Asylbewerber wegen vorsätzlicher Tötung angeklagt

Nach dem Tod eines Asylbewerbers in Landquart hat die Staatsanwaltschaft Graubünden Anklage erhoben. Der Fall wird Anfang Dezember vor Gericht verhandelt.

Containersiedlung und Spurensicherungsband der Polizei

Bildlegende: Zur tödlichen Auseinandersetzung in Landquart war es im März 2013 gekommen. Keystone

Dies hat die Staatsanwaltschaft Graubünden heute bekannt gegeben. Konkret geht es um einen Vorfall vom März 2013: In der Nacht auf den 14. März war die Kantonspolizei Graubünden zum Minimalzentrum Waldau in Landquart gerufen worden, weil dort ein Verletzter Hilfe benötigte. Beim Verletzten handelte es sich um einen 31-Jährigen, der im Minimalzentrum wohnte. Er wurde mit der Ambulanz ins Kantonsspital Graubünden überführt. Dort starb er im Laufe des Morgens.

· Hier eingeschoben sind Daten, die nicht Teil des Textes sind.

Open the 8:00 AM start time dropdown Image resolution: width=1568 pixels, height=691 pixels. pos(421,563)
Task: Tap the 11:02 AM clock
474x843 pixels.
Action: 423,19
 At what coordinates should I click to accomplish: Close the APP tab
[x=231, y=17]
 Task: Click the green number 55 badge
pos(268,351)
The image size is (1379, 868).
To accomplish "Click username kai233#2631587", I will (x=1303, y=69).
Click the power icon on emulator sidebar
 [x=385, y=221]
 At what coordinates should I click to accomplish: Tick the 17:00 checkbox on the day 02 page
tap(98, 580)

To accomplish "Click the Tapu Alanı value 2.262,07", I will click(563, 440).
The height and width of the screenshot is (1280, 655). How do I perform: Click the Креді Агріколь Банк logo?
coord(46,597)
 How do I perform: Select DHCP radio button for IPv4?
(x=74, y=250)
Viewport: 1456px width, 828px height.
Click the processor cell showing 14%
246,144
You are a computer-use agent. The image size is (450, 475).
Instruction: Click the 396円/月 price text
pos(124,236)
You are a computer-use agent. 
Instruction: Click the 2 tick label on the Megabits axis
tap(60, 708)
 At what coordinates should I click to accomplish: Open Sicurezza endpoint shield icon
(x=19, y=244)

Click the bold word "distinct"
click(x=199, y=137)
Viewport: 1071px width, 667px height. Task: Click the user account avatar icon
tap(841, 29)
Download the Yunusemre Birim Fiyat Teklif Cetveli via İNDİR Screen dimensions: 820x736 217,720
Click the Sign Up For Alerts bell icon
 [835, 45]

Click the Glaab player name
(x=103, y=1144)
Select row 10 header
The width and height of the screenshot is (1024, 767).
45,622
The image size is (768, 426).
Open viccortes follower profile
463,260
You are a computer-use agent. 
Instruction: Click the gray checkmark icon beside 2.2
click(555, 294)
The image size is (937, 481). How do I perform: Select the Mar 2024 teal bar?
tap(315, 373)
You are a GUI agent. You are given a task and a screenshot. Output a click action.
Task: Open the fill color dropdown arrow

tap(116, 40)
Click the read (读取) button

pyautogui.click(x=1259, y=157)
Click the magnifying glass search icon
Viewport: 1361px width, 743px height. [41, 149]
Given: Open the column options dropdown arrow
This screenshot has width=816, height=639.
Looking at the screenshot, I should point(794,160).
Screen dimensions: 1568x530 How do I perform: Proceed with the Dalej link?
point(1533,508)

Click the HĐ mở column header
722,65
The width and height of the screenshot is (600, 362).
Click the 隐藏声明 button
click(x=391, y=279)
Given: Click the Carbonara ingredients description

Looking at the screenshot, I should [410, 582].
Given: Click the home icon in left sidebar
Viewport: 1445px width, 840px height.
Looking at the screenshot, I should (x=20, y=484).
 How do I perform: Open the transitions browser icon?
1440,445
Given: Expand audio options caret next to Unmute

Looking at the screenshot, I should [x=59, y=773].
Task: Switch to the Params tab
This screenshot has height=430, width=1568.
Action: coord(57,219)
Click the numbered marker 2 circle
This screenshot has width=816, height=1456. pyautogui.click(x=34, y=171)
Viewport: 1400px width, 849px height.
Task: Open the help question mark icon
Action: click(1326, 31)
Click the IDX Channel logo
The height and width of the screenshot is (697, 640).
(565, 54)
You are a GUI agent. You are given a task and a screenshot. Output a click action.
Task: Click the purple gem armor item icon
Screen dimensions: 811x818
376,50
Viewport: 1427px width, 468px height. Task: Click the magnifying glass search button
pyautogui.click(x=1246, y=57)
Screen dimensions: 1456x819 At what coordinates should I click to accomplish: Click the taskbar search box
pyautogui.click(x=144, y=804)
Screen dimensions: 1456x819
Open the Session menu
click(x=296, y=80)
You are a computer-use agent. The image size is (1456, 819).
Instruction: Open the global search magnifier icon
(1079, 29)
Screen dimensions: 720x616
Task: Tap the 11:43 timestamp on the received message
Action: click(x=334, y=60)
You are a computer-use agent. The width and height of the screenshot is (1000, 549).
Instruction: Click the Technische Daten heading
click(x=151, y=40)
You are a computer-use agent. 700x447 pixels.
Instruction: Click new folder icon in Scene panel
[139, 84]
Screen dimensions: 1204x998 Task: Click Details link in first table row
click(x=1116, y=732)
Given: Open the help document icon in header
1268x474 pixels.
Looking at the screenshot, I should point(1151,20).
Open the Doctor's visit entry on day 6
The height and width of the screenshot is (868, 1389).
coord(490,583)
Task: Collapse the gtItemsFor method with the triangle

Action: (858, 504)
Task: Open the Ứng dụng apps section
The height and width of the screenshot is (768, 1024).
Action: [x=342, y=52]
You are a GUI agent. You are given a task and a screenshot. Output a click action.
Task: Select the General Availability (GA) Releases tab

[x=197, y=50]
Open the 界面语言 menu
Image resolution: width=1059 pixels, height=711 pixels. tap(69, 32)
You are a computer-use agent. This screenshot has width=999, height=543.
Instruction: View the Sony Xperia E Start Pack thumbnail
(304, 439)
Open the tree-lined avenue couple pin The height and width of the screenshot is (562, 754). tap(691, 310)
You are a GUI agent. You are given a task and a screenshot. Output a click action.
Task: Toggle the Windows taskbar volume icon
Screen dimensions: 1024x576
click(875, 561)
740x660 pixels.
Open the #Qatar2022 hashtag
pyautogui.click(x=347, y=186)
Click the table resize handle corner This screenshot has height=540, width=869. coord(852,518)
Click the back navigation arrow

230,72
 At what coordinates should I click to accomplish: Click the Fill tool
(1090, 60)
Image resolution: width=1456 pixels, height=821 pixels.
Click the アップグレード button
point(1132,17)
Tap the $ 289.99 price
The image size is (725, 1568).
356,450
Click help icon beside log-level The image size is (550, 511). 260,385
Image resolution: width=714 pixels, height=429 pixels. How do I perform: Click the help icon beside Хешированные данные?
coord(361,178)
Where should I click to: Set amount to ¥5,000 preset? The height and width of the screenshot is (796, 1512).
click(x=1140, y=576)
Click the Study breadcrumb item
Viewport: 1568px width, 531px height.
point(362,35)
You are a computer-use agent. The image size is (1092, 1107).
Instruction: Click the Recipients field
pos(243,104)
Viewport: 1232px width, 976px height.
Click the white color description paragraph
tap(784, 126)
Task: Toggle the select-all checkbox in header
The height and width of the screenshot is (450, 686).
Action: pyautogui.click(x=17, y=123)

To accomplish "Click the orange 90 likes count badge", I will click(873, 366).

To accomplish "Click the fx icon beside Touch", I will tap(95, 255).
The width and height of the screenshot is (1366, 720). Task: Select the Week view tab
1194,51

Die Staatsanwaltschaft Graubünden führte in der Folge gegen einen zweiten Bewohner des Zentrums ein Verfahren wegen vorsätzlicher Tötung, wie es in der Mitteilung weiter heisst. Bei ihm handelt es sich um einen 35-jährigen Asylbewerber aus Palästina. Am 22. Oktober 2014 hat die Staatsanwaltschaft beim Bezirksgericht Landquart Anklage wegen vorsätzlicher Tötung erhoben. Dem Beschuldigten wird vorgeworfen, sich mit seinem Mitbewohner gestritten und ihm dabei tödliche Verletzungen zugefügt zu haben. Zudem werden ihm drei Ladendiebstähle und eine Sachbeschädigung vorgeworfen.

Das Strafverfahren gegen einen weiteren Bewohner der Asylunterkunft wurde eingestellt. Laut Staatsanwaltschaft konkretisierte sich der Tatverdacht nicht.